2013 Annual Science Report
Arizona State University Reporting | SEP 2012 – AUG 2013
Astrophysical Controls on the Elements of Life, Task 4: Model the Injection of Supernova Material Into Protoplanetary Disks
The goal of this project has been to determine whether supernova material could be injected into a proto-planetary disk, the disk of gas and dust from which planets form. A secondary issue is whether these materials would be mixed within the disk efficiently, and whether such an injection into our own proto-planetary disk can explain the isotopic evidence from meteorites that the solar system contained short-lived radionuclides like 26Al.

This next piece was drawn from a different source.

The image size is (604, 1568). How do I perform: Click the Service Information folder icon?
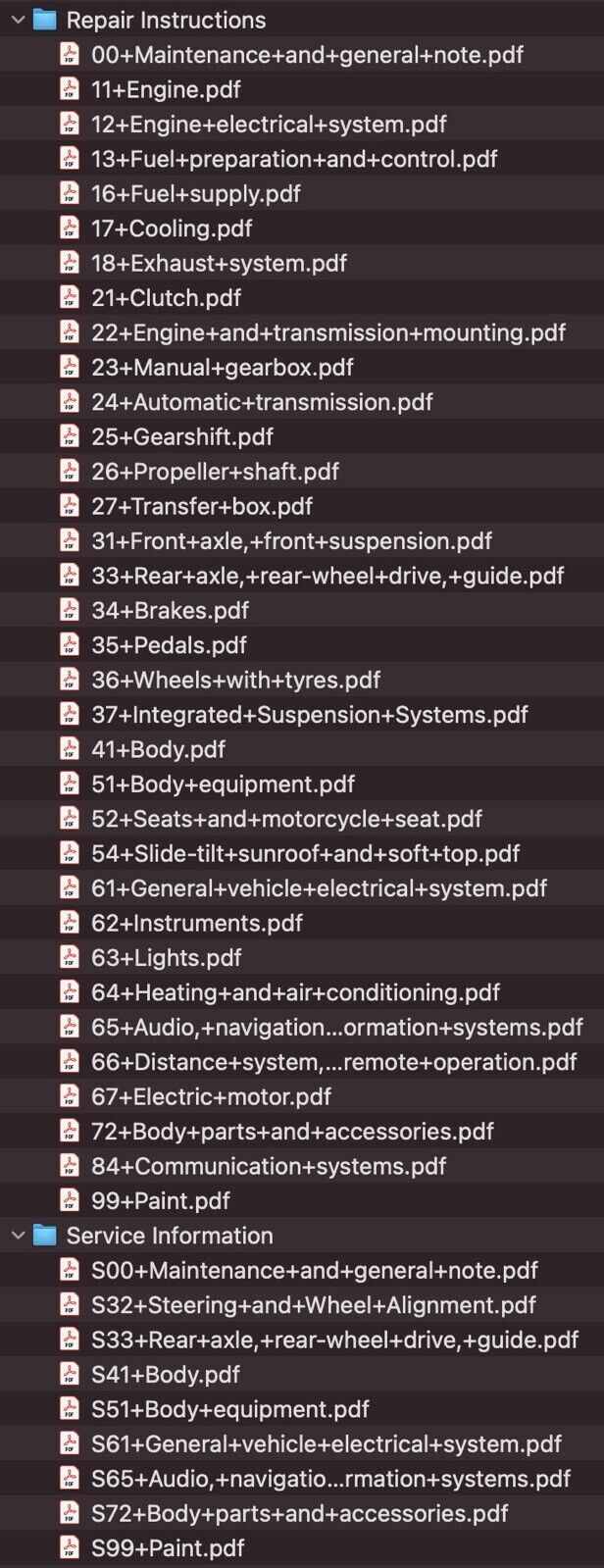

The first goal of this project was achieved in previous years. This line of inquiry was not as actively pursued, as it was discovered in previous years that the probability of injection into a proto-planetary disk is roughly 10-3 which, while not implausible, is much lower than the probability of injection into a molecular cloud, roughly 10-1. Modeling efforts have been concentrated into Task 4, understanding how supernova material can be injected into molecular clouds.
Nevertheless, we have continued to investigate how material is mixed and transported in proto-planetary disks, pursuant to the second goal. The role of external photo-evaporation in affecting radial transport, identified by Desch (2007) and Desch (2012, LPSC abstract), has been investigated in particular. It has become the thesis topic of Astrobiology-supported graduate student Anusha Kalyaan, who is modeling volatile transport and snow lines in externally photo-evaporated disks.